Z. was of the opinion that D.'s cousin was not the primary vampire in the case, but was himself a victim. Being a youth of unstable morale, he speedily acquired the vampire tricks, and the earth-bound soul of some Magyar magician exploited him. Through his act of biting and drawing blood from the neck of his cousin, this entity became transferred to young D., preferring pastures new to the depleted resources of its previous victim. Probably it alternated between the two, for it was not constantly with D.

Exactly what Z. did we do not know, for he was exceedingly secretive concerning his methods, but in the light of subsequent knowledge I should imagine that he absorbed the etheric energy of the earthbound soul, and thus deprived it of its means of resisting the Second Death. Merely to drive the resisting soul out to the Judgment Hall of Osiris would have involved leaving behind an astral corpse, which for some time would have continued to give trouble.

It may be interesting to note in connection with this case that during the time that Miss L. was at the occult college in Hampshire we had some rather curious happenings. There was an outbreak among us of exceedingly bad "mosquito bites." The bites themselves were not poisonous, but the stabs were of such a nature that they bled freely. I remember waking up one morning to find a patch of blood the size of the palm of my hand on the pillow; it had apparently come from a small puncture just behind the angle of the jaw. Several others had similar experiences. I have never seen anything like it, either before or since, nor did it occur again after Miss L. left.

I did not tell the adept Z. about it at the time, and later, when I was reminded of the incident and mentioned it, the opportunity for investigation had gone by.
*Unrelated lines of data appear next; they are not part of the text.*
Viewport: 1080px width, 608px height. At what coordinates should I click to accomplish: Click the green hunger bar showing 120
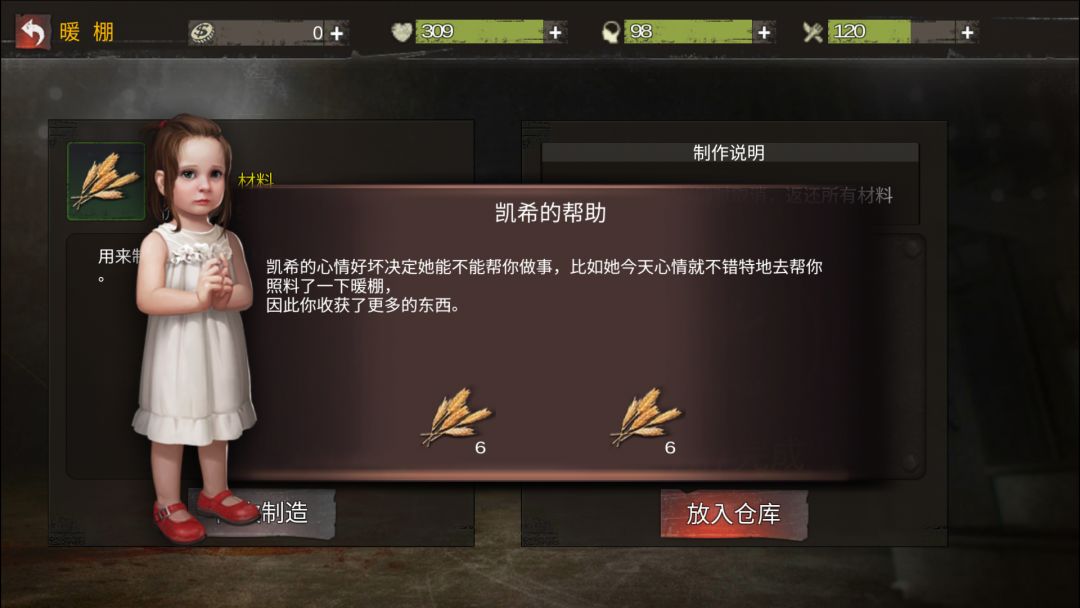tap(869, 32)
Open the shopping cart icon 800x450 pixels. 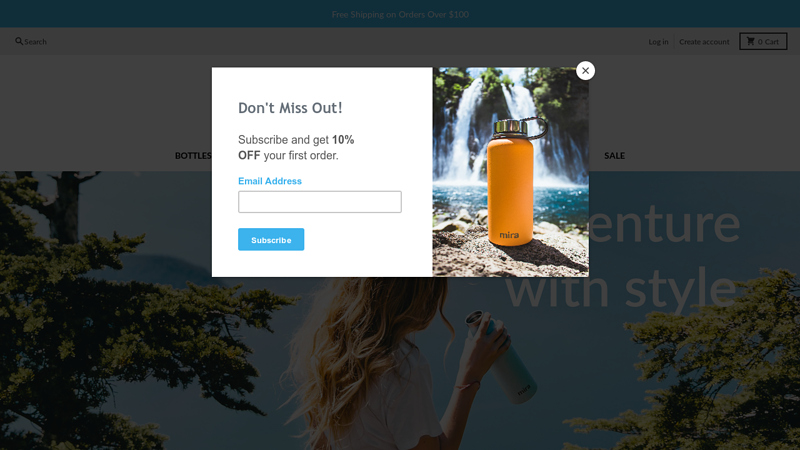click(x=751, y=41)
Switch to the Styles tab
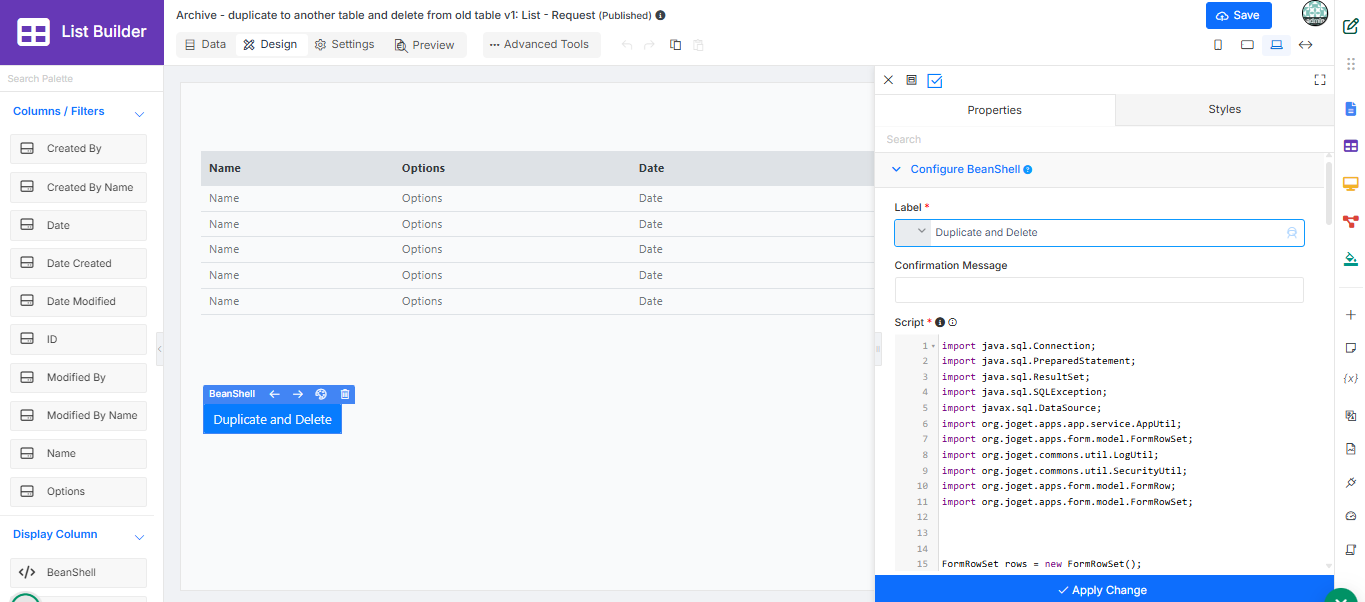The image size is (1365, 602). coord(1224,110)
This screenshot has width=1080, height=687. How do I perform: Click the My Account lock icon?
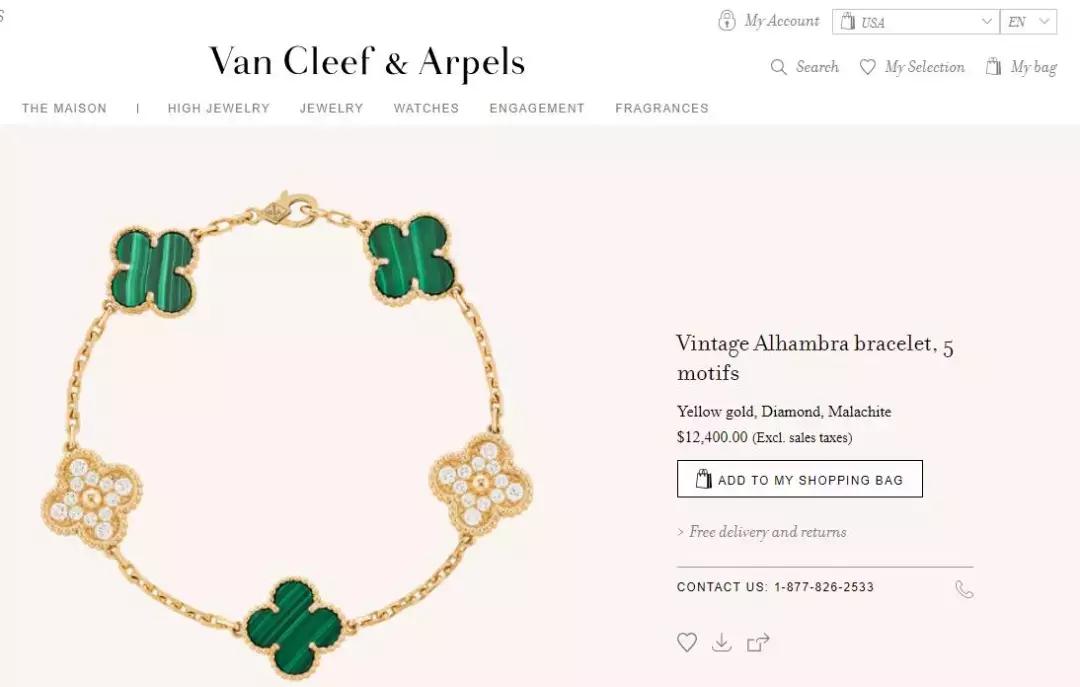pos(727,21)
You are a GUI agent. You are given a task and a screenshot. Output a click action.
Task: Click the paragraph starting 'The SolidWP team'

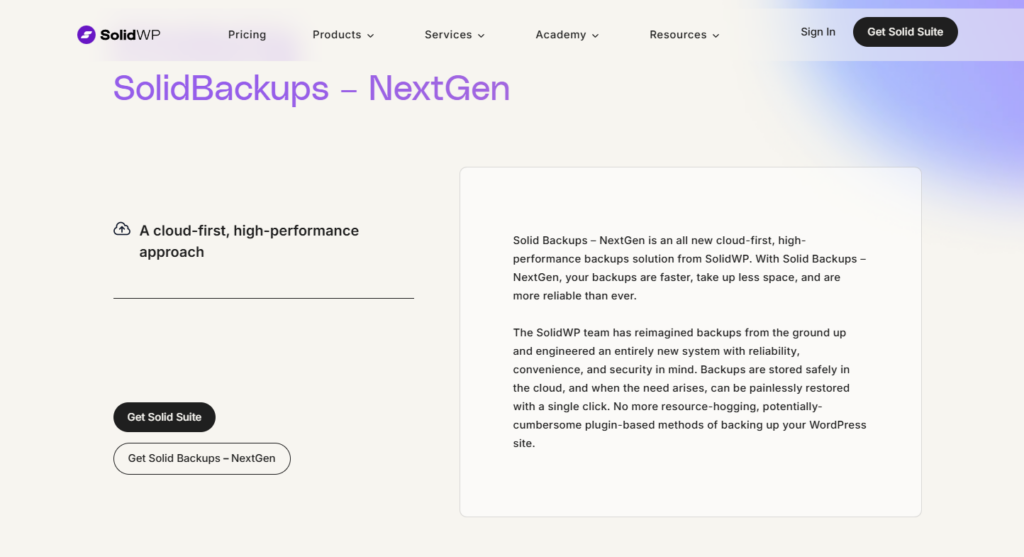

He expressed the opinion that it was a vampire's work, and cited similar cases which he had met with in the course of his experience. He said he had seen cases in Africa where the victim had become so bloodless that it was with difficulty that a specimen of blood could be obtained for examination, for it could hardly be induced to flow from the debilitated tissues.

Nothing can be done for such cases by medical science. They are dying by inches, and yet no organic disease can be demonstrated. Nevertheless, their appearance is that of a person sinking from repeated hemorrhages.

When vampirism is suspected the thing to do is to go over that person's body inch by inch with a powerful magnifying glass, and the search will probably be rewarded by the discovery of numerous minute punctures, so minute that they are not discovered by an examination with the naked eye unless they reveal themselves by becoming infected and suppurating, when they are usually mistaken for insect bites. They are bites right enough, but not those of an insect. The places to look for them are around the neck, especially under the ears; down the inner surface of the forearms; on the lobes of the ears; about the tips of the toes and, in a woman, upon the breasts.

It is said that a person with vampire tendencies develops abnormally long and sharp canine teeth, and I have myself seen one such case, and a curious sight it was. The two canine teeth, the pair that come between the incisors and the double teeth, were half as long again as the others, and terminated in points of needle-like sharpness.

True vampirism in Western Europe appears to be rare, but Z. was of the opinion that many obscure cases of tropical debility in which anemia played a prominent part, might be attributed to this cause.